Agency-Curated Journeys: A Netnographic Account of Mediated Tourism and Digital Storytelling in Pakistan
DOI:
https://doi.org/10.71016/oms/xxhhxb44Keywords:
Digital Tourism, Travel Agencies, Mediation, Tourist Experience, Digital Storytelling, Northern PakistanAbstract
Aim of the Study: This netnographic study examines how tourist experiences in Northern Pakistan are produced as mediated and networked phenomena. It also focuses on how travel agencies and social media platforms collectively organize, shape, and stabilize particular ways of experiencing, interpreting, and narrating travel. Actor-Network Theory (ANT) provides the framework, enabling the study to trace interactions among human and non-human actors, such as tourists, tour guides, travel agencies, landscapes, itineraries, smartphones, and digital platforms.

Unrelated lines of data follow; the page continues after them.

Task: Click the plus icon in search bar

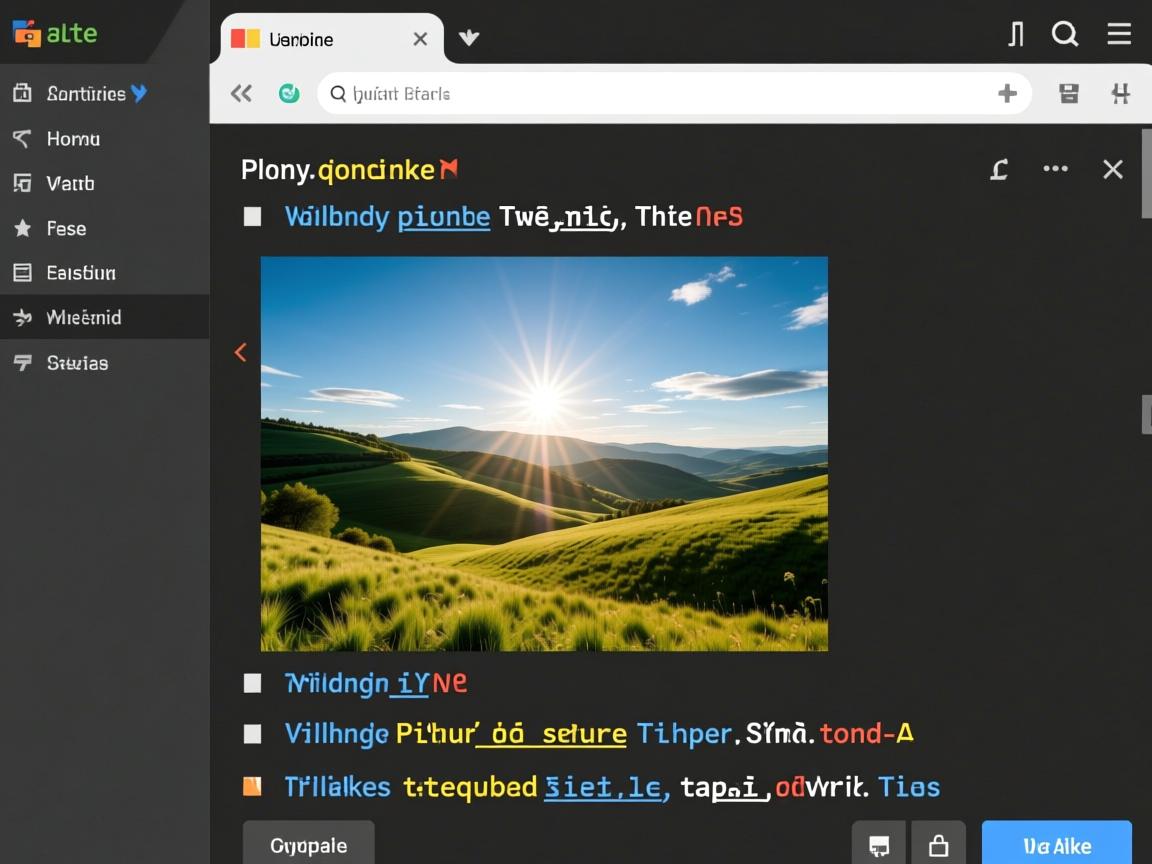Action: [1007, 94]

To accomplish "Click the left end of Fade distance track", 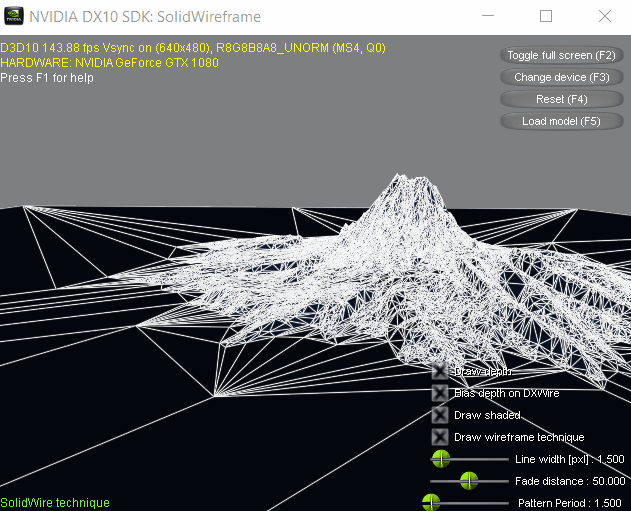I will [x=434, y=481].
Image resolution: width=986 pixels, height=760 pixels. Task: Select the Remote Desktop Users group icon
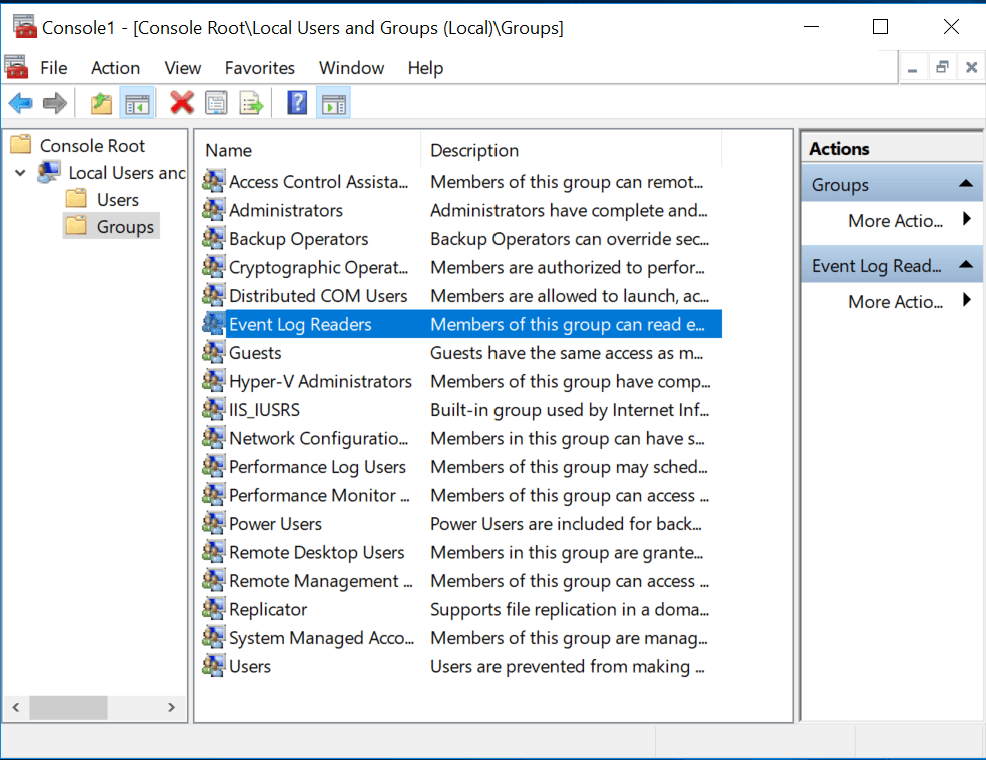(x=214, y=552)
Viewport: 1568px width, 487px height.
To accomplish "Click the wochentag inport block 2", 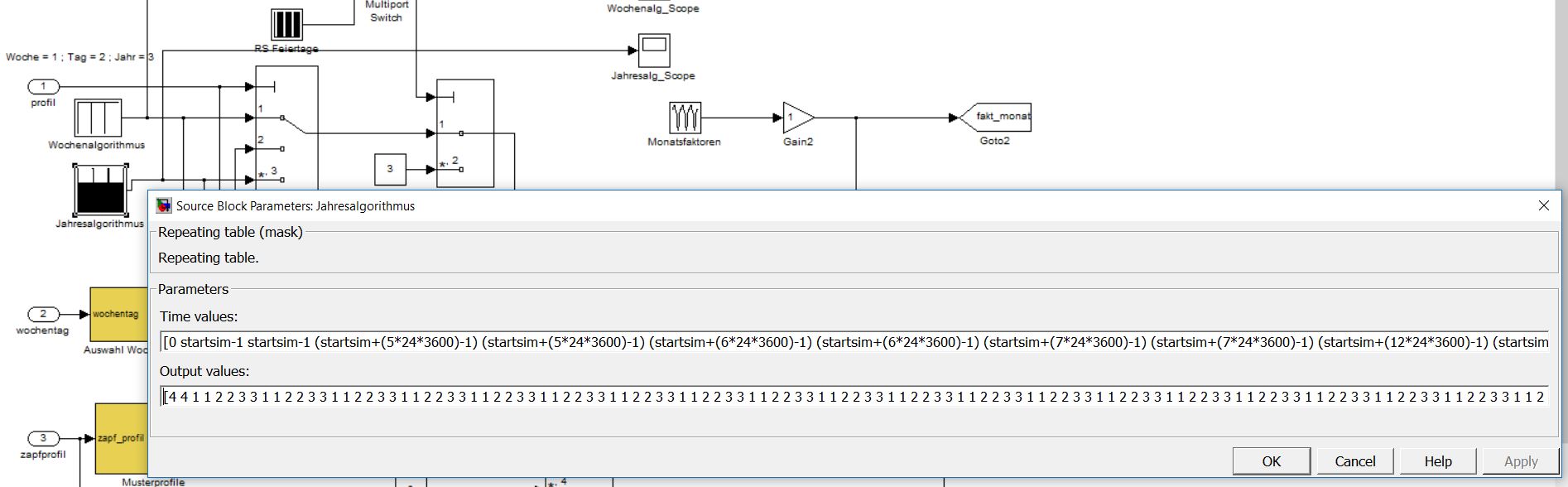I will pos(43,314).
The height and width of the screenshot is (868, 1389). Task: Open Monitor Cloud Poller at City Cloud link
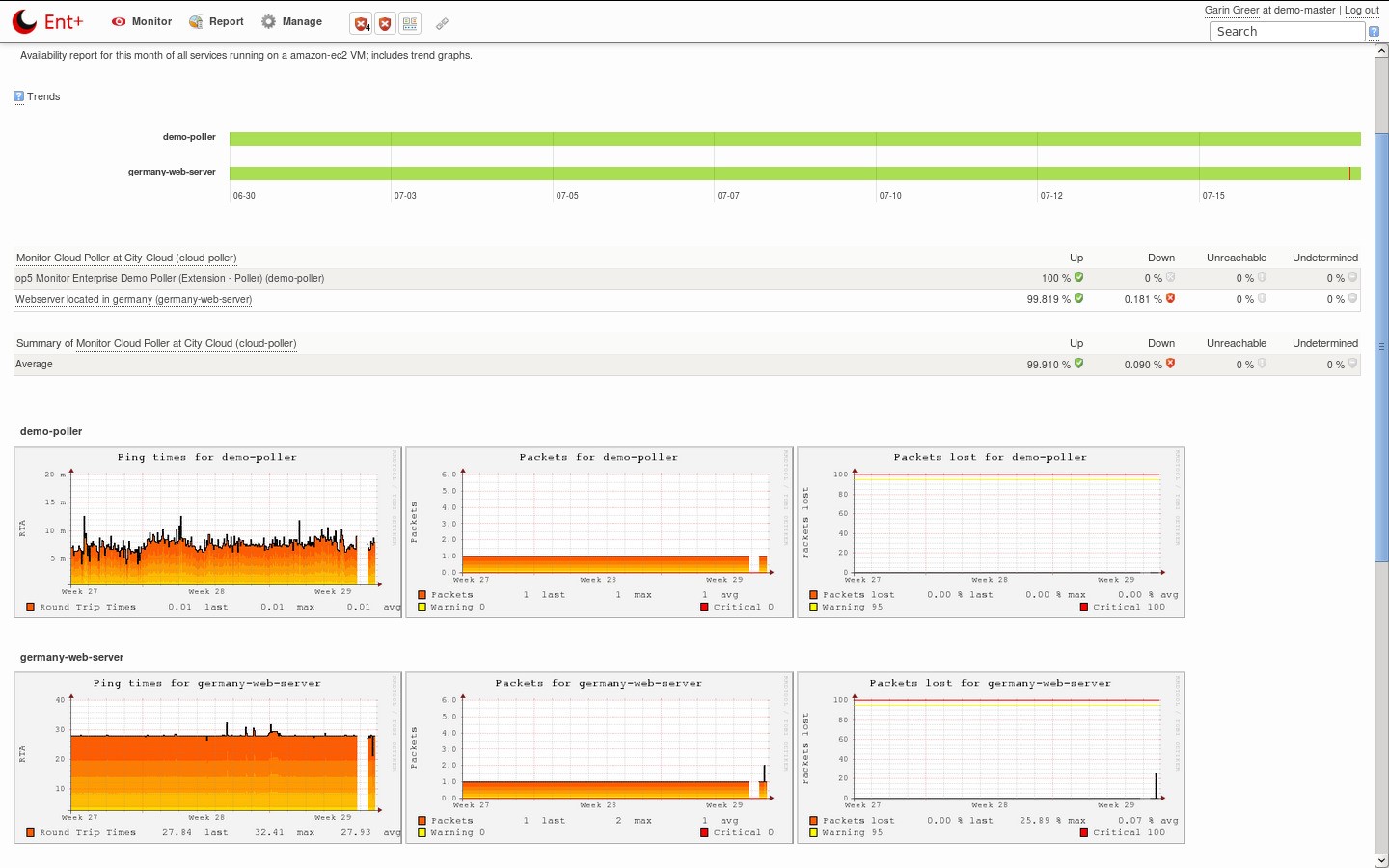point(125,258)
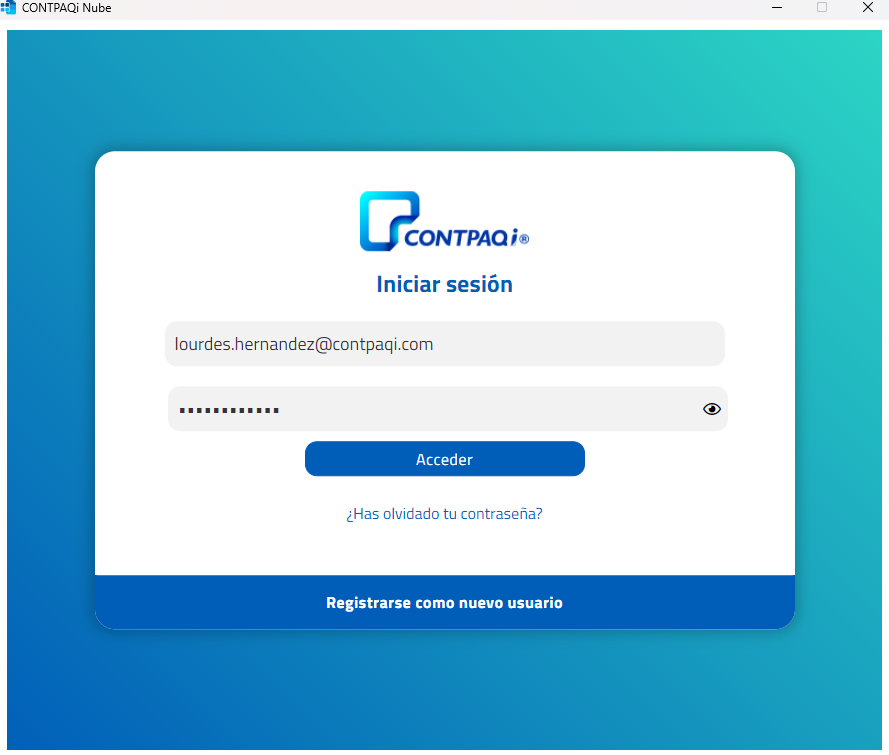Open the ¿Has olvidado tu contraseña? link
This screenshot has width=889, height=755.
[x=444, y=514]
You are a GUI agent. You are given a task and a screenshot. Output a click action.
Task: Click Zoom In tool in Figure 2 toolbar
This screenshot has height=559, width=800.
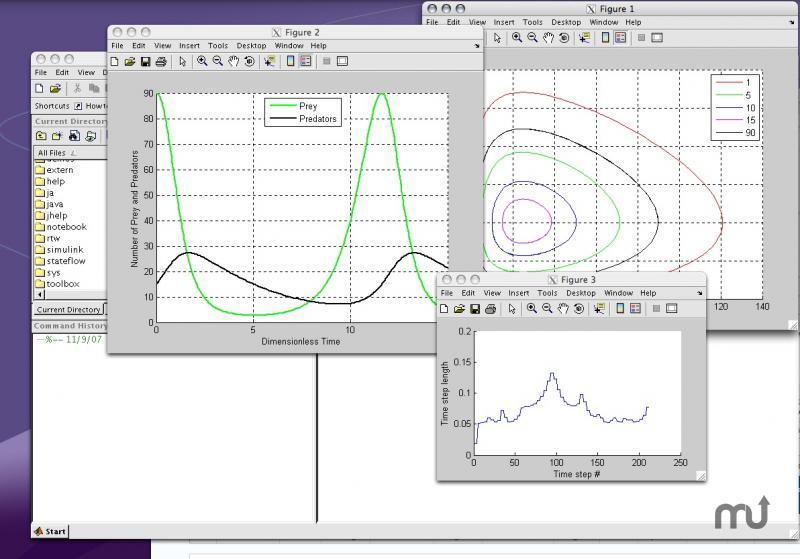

Methodology: Drawing on ethnographic and netnographic design, the study adopts participant observation, in-depth interviews, and social media content for data collection. Fieldwork was conducted across key tourist sites, including Dolai Waterfall, Pir Chanasi, Ganga Choti, Mushkpuri Top, Nathia Gali, and the Pipeline Track in Ayubia National Park. A purposive sample of 31 participants was selected, from diverse backgrounds, who traveled through different travel agencies. The analysis followed thematic coding to identify key themes related to the lived experiences of tourists.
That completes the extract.